Equity Capital consists of funds that are raised by a business in exchange for an ownership interest in the company. This could be in the form of ownership of common or preferred stock or instruments that can be converted into stocks. Unlike debt financing, which would be paid back over a period of time, equity financing need not be repaid.
Equity Capital can be sourced from various sources including family and friends. It is often raised from high net worth individuals, investors, also known as "Angel Investors" or from Venture Capitalists or Private Equity Firms. Angel investors and Venture Capitalists target upcoming start ups that find it difficult to obtain bank financing, with a return on investment of at least 30-40% and a strategy to exit from the investment within 3-7 years.

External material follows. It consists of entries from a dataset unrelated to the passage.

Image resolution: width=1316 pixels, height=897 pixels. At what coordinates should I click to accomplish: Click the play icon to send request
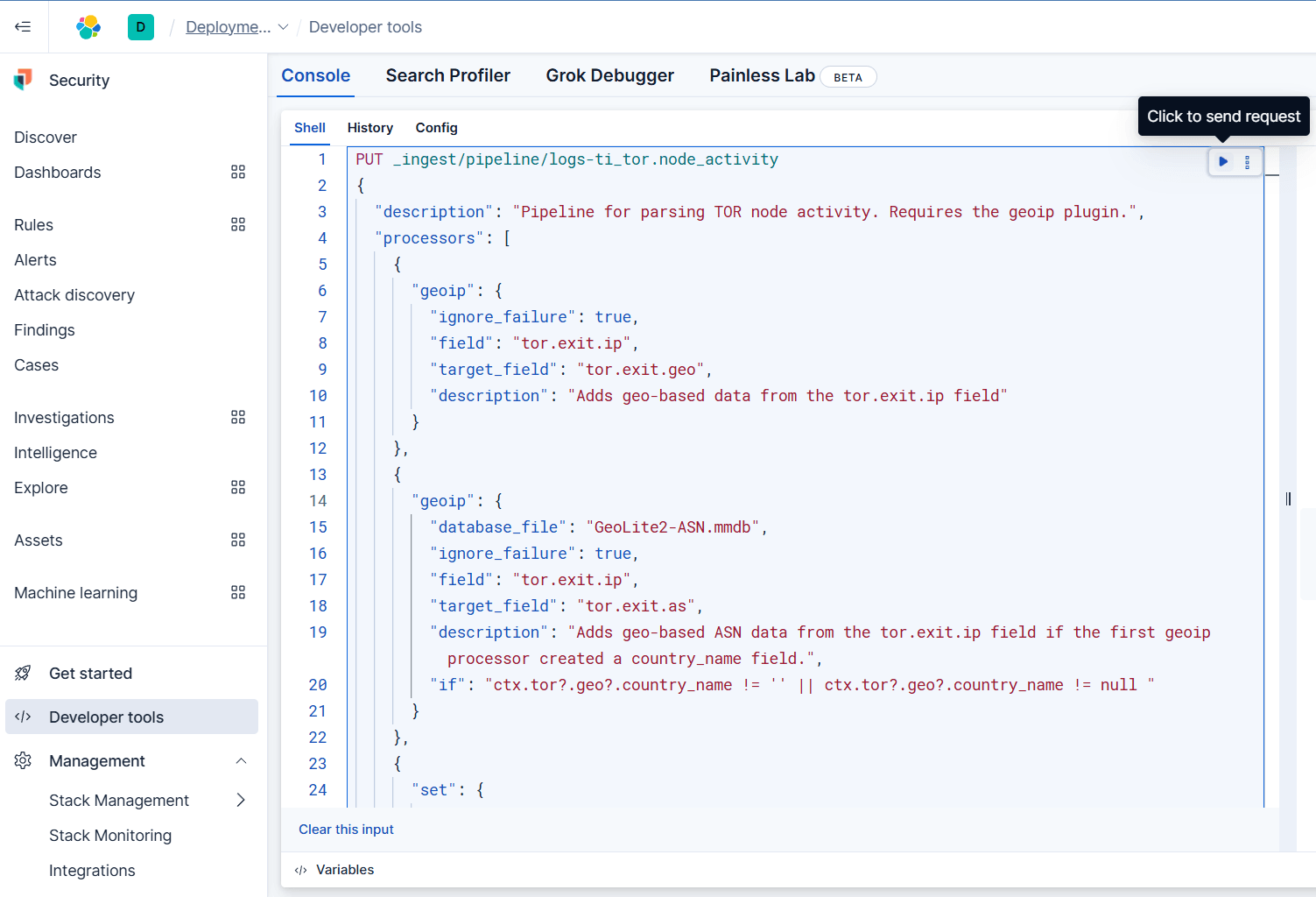pos(1223,162)
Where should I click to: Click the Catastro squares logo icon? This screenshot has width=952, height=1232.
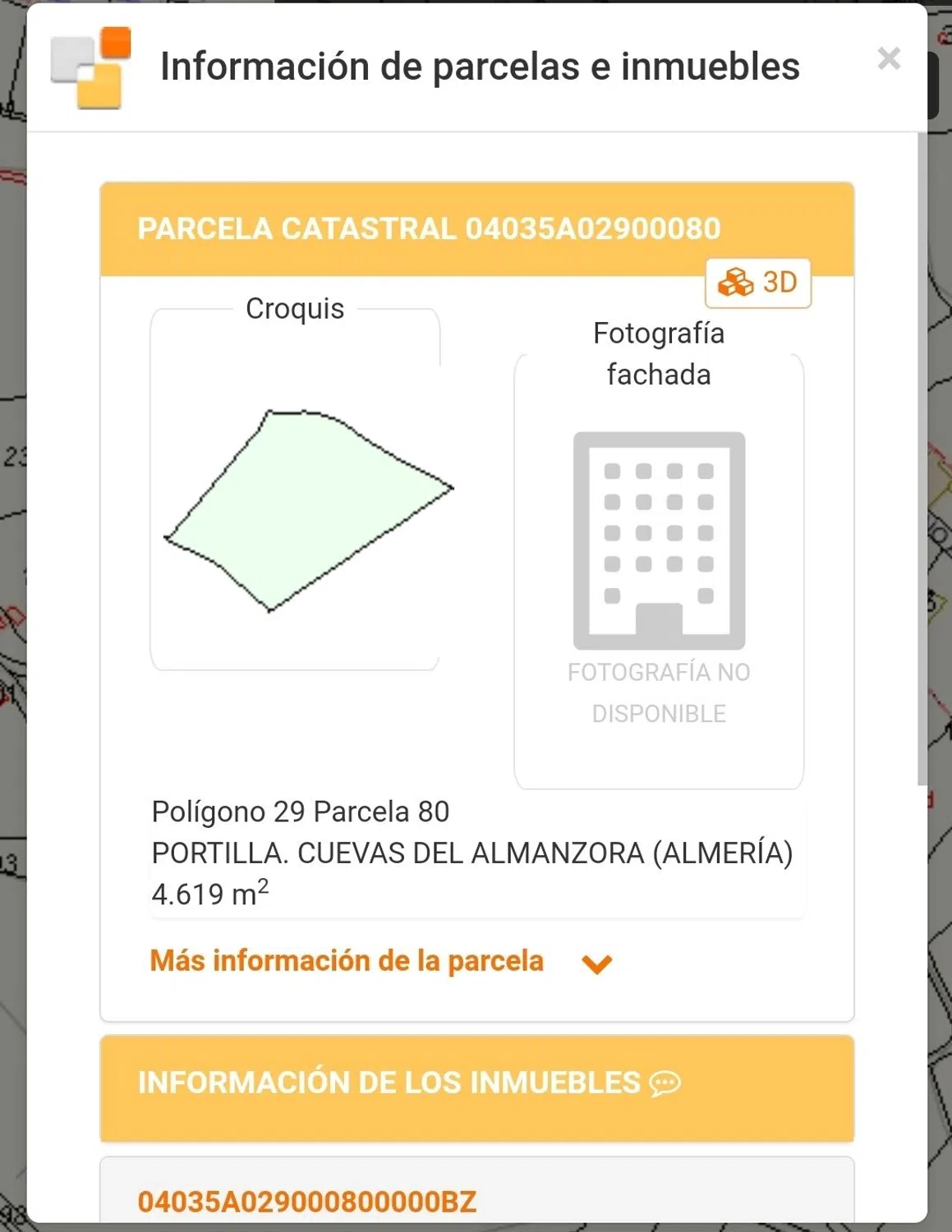point(90,68)
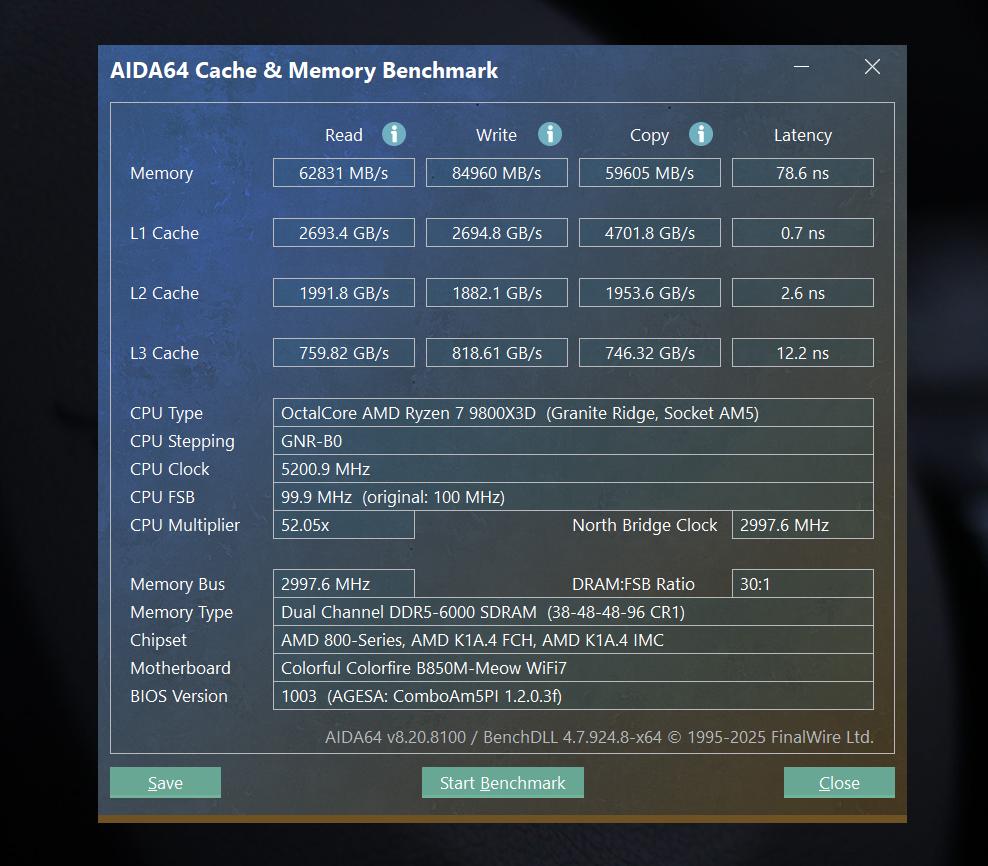The image size is (988, 866).
Task: Select the DRAM:FSB Ratio 30:1 field
Action: coord(803,583)
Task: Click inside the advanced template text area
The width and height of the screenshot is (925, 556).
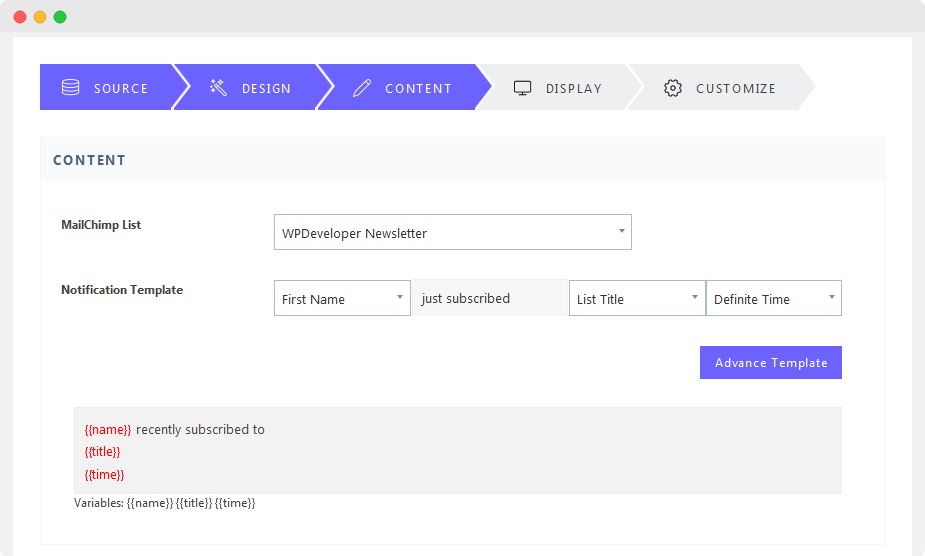Action: [x=458, y=450]
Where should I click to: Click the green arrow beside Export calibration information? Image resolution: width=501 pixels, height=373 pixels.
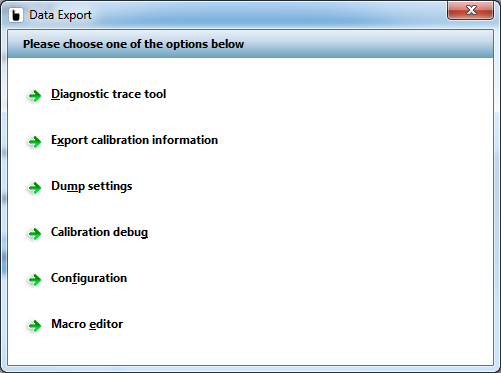pos(35,142)
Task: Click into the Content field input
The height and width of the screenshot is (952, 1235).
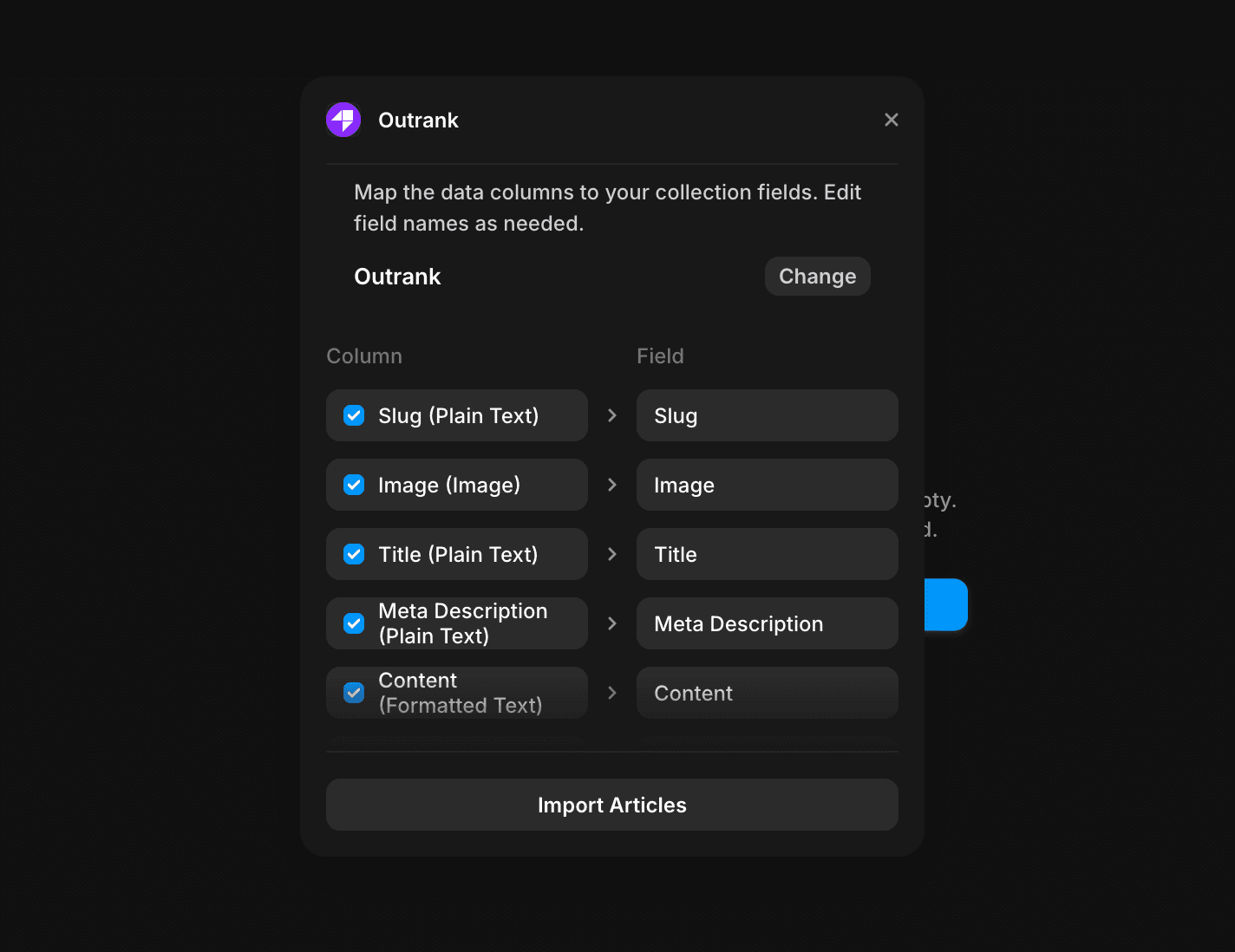Action: coord(767,693)
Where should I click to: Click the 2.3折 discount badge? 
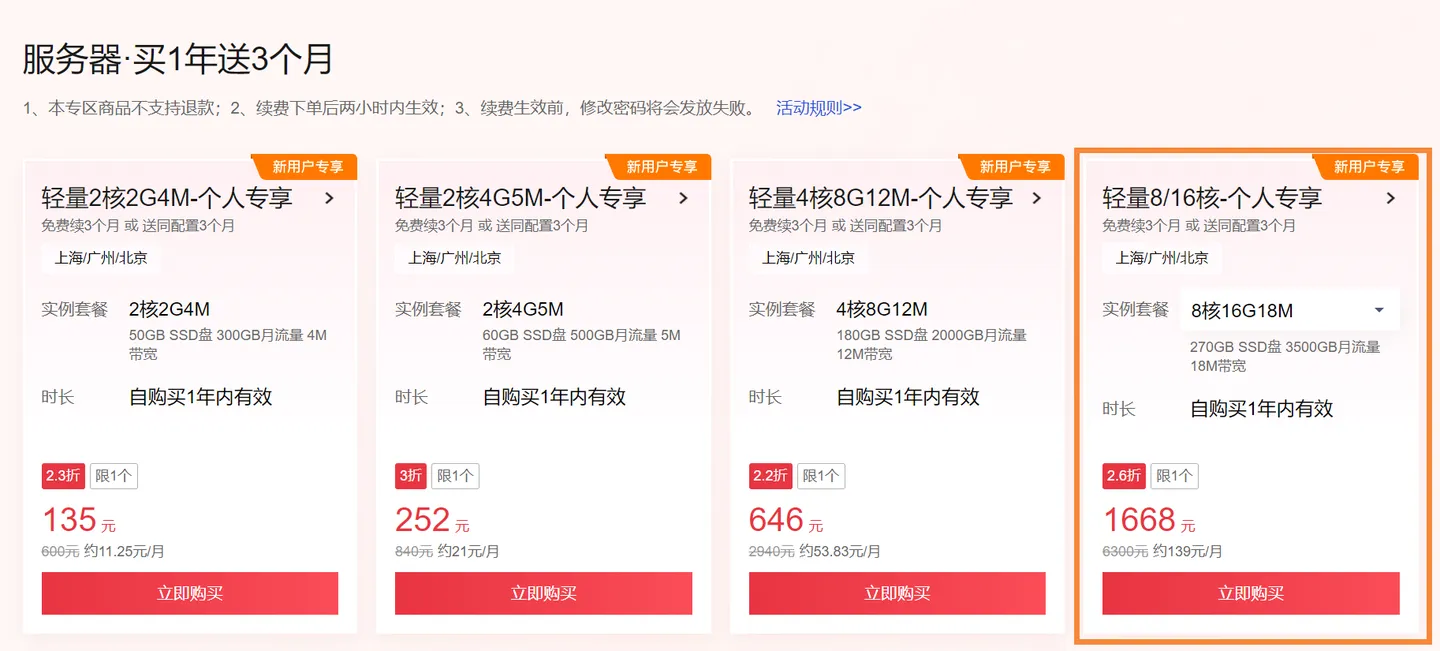(x=63, y=476)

What Makes a Company Attractive for Equity Investment

Ideally companies that receive equity investment are high growth companies, with the potential for high rate of return. They are usually market leader in their domain and leverage on “first mover advantage", being first in a growing marketplace or industry sector.Real estate, Construction, Telecommunications, Power Generation, Electronics, IT services and Logistics are some of the important sectors that see equity funding.
Clear Exit Strategy
Angel Investors and Venture Capitalists show keen interest in companies that have a clear exit strategy, along with a return on investment. They are also known as "liquidity event". They include an initial public offering, private placement, acquisition or merger with another company or management led buyout. Investors are basically looking at opportunities to exit in 3-7 years.
Financial Return
Equity Investors show keen interest in companies that have the potential for financial returns.Private equity investors expect returns above public equity returns to compensate for additional risks, principally liquidity risk and in some cases increased risks due to financial leverage, unproven technology, and/or unseasoned business models.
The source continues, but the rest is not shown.